→ **Exercise prompt**:
Whenever the string "agent" turns up in a line of the data below, copy that line.

(Stored records)
>>
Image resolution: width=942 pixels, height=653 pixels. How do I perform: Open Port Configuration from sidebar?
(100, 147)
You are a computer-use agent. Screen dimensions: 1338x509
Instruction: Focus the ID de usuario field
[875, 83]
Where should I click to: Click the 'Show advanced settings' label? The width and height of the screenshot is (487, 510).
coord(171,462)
<<
>>
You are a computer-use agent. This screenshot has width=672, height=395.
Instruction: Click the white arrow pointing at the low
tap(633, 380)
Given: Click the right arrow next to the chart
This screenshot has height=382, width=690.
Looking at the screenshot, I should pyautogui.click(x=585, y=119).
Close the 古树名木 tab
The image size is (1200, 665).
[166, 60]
<<
→ **Exercise answer**:
You are a computer-use agent. Screen dimensions: 1338x509
You are a computer-use agent. This screenshot has width=672, height=395.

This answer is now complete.